Across the records below, report how many lines include the word "Open", stating the number alone.

## The records:
§ §
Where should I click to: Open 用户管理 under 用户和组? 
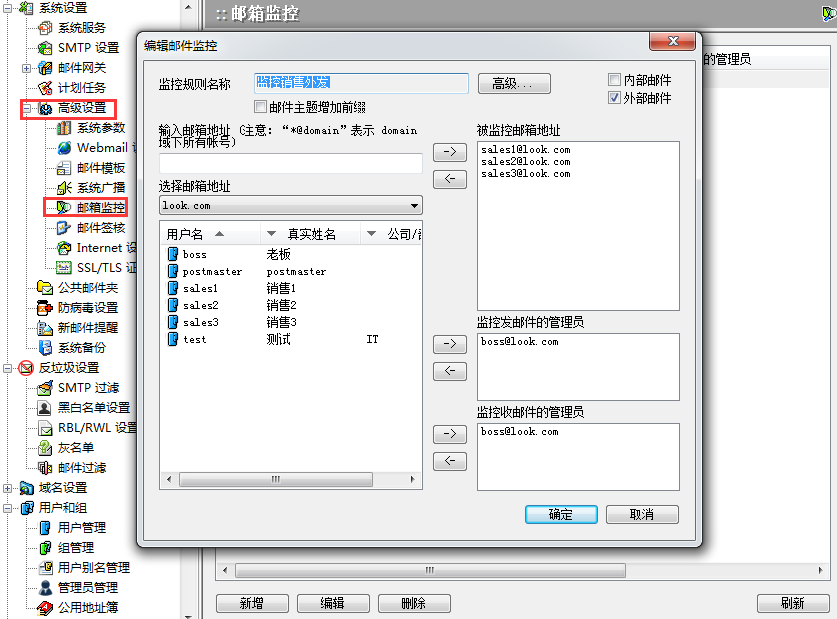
§ §
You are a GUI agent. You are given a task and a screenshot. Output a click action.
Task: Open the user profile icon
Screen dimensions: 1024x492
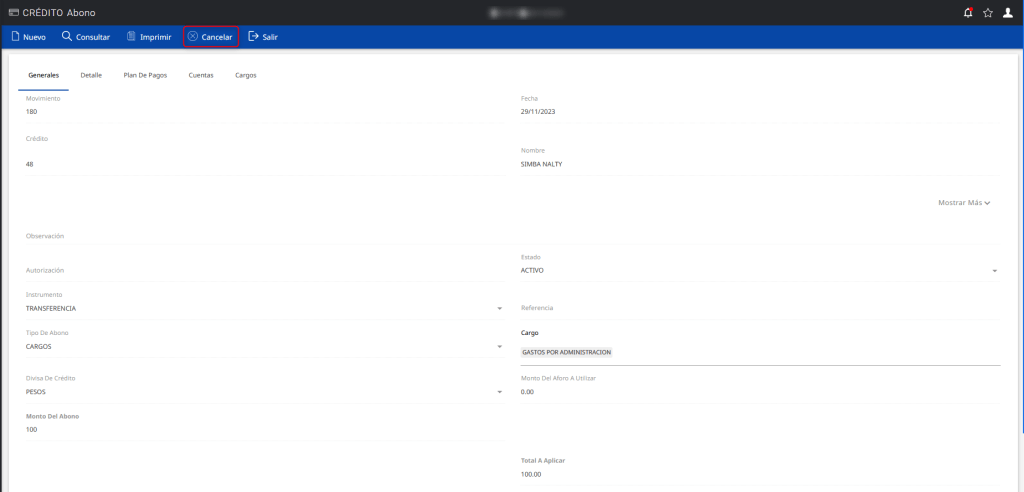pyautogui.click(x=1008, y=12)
§ §
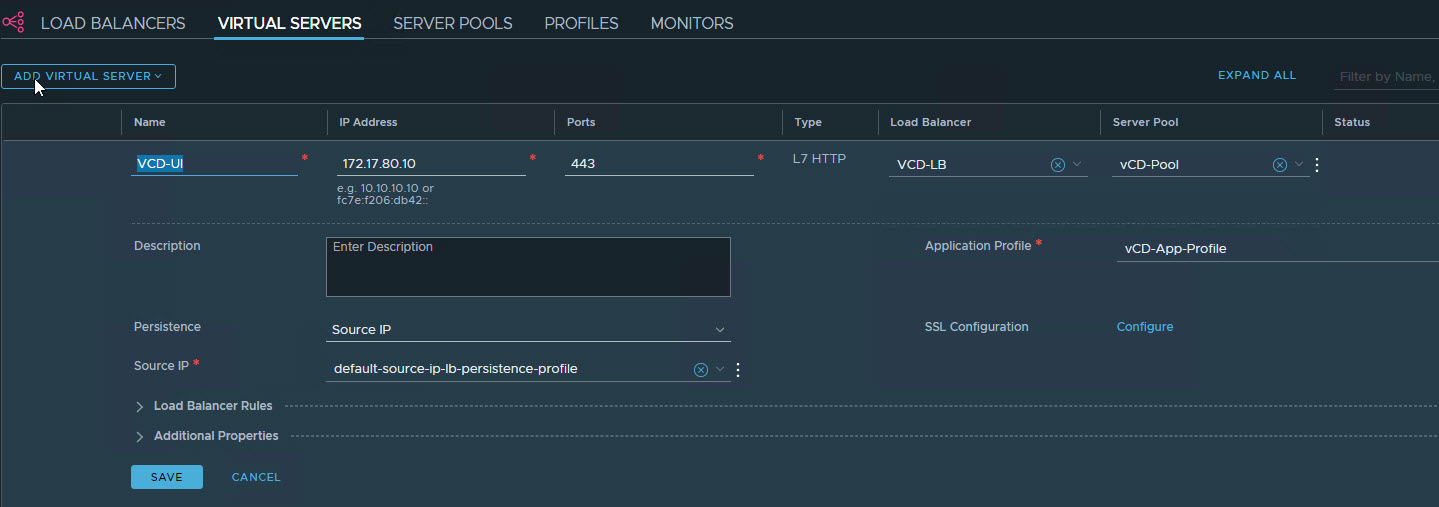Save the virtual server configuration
§ §
## Result:
2